Hi,
I am following this fantastic notebook to fine-tune a multi classifier.
Context:
- I am using my own dataset.
- Dataset is a CSV file with two values, text and label.
- Labels are all numbers.
- I have 7 labels.
- When loading the pre-trained model, I am assigning num_labels=7.
from transformers import AutoModelForSequenceClassification
model = AutoModelForSequenceClassification.from_pretrained("bert-base-uncased",num_labels=7)
When training, I am receiving this error:
/usr/local/lib/python3.7/dist-packages/torch/nn/functional.py in cross_entropy(input, target, weight, size_average, ignore_index, reduce, reduction, label_smoothing)
2844 if size_average is not None or reduce is not None:
2845 reduction = _Reduction.legacy_get_string(size_average, reduce)
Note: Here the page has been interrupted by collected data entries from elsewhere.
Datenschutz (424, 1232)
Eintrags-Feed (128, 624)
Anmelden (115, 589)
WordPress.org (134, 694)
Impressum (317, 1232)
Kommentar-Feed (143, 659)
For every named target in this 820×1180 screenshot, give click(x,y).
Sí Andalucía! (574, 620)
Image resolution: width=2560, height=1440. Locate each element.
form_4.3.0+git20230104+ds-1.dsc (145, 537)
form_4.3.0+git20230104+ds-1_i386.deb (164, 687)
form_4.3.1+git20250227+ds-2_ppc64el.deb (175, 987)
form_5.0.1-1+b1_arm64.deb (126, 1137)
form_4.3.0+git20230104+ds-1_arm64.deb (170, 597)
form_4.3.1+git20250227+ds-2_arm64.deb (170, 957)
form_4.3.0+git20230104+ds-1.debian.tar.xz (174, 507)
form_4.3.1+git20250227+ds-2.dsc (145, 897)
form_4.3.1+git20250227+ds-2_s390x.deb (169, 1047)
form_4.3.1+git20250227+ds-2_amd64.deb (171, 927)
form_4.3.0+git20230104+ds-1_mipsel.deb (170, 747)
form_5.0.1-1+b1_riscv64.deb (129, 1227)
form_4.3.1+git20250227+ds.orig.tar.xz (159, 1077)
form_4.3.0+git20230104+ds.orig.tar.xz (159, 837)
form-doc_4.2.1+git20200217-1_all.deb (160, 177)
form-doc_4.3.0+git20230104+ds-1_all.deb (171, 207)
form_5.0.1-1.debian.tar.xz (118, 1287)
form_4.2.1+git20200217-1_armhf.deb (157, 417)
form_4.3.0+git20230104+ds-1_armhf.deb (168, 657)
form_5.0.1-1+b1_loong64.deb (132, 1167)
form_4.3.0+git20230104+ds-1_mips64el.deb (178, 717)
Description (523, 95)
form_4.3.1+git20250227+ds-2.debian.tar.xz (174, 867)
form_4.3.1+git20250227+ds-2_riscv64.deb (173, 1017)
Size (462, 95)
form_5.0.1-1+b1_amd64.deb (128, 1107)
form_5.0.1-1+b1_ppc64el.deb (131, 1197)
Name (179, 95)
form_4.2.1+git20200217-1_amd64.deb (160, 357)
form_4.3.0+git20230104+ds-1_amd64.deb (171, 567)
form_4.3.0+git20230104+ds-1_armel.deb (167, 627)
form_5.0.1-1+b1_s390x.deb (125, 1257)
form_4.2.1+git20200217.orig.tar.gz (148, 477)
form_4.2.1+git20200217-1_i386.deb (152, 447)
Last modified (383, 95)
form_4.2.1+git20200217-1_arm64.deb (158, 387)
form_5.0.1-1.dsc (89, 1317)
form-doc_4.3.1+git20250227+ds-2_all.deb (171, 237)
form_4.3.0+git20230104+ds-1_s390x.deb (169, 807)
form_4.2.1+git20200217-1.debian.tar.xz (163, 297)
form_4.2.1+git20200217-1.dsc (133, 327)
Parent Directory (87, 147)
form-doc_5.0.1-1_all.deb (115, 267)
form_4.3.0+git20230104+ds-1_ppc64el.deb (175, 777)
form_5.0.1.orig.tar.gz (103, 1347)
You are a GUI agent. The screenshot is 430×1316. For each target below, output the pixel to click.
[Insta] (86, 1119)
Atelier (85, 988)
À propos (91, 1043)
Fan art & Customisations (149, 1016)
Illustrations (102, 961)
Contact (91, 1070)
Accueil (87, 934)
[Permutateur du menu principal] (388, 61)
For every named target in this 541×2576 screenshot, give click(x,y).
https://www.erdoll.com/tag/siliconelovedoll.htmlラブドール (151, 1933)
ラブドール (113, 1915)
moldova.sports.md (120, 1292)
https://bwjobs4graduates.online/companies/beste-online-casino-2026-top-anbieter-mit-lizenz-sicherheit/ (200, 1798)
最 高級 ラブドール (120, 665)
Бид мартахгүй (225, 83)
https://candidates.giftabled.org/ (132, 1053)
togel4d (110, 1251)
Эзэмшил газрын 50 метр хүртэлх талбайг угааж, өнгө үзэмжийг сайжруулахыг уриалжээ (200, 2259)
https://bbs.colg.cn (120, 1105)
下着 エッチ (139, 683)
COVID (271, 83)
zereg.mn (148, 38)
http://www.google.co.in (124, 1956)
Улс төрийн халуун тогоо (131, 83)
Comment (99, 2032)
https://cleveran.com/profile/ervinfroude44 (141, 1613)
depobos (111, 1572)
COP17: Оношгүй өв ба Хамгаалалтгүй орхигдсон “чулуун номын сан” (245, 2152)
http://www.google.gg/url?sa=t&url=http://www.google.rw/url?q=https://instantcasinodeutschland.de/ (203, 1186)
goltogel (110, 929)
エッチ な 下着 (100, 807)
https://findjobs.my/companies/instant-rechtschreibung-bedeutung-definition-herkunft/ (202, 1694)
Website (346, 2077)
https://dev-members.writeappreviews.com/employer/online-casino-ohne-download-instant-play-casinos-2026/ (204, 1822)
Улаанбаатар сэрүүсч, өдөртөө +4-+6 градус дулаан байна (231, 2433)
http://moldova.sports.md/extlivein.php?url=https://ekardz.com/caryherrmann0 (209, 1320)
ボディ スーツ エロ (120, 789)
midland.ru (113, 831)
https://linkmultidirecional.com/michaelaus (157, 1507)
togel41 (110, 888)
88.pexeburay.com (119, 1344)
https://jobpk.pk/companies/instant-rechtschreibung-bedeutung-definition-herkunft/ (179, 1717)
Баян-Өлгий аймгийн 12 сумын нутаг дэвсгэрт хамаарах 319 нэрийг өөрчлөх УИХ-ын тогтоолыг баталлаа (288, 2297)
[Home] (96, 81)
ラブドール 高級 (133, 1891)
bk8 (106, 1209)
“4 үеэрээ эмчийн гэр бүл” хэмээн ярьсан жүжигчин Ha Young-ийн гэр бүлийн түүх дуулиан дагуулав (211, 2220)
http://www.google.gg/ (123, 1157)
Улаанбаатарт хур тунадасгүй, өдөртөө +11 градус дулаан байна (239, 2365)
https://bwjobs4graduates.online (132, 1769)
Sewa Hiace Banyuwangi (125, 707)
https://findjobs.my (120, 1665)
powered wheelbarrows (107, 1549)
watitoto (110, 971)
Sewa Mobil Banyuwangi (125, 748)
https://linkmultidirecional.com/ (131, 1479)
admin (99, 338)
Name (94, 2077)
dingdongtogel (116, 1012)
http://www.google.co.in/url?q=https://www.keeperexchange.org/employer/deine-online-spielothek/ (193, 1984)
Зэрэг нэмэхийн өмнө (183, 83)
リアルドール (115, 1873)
-> 2846 return torch._C._nn.cross_entropy_loss(input, target, weight, _Reduction.get_enum(reduction), ignore_index, label_smoothing)
2847
2848
IndexError: Target 7 is out of bounds.
I have tried changing the number of labels to 2 and 5 and that didn’t solve the issue. Still getting out of bounds error.
Training arguments:
from transformers import TrainingArguments, Trainer
training_args = TrainingArguments(
output_dir="./results",
learning_rate=2e-5,
per_device_train_batch_size=16,
per_device_eval_batch_size=16,
num_train_epochs=5,
weight_decay=0.01,
)
trainer = Trainer(
model=model,
args=training_args,
train_dataset=tokinized_jobs["train"],
eval_dataset=tokinized_jobs["test"],
tokenizer=tokenizer,
data_collator=data_collator,
)
trainer.train()
and here is how tokenized data look like
DatasetDict({
train: Dataset({
features: ['attention_mask', 'input_ids', 'label', 'text', 'token_type_ids'],
num_rows: 1598
})
test: Dataset({
features: ['attention_mask', 'input_ids', 'label', 'text', 'token_type_ids'],
num_rows: 400
})
})
Sample:
{
'attention_mask': [1, 1, 1, 1, 1, 1, 1],
'input_ids': [101, 1015, 1011, 2095, 3325, 6871, 102],
'label': 2,
'text': '1-year experience preferred',
'token_type_ids': [0, 0, 0, 0, 0, 0, 0]
}
I tried it on Colab with GPU and TPU.
Any idea what is the issue?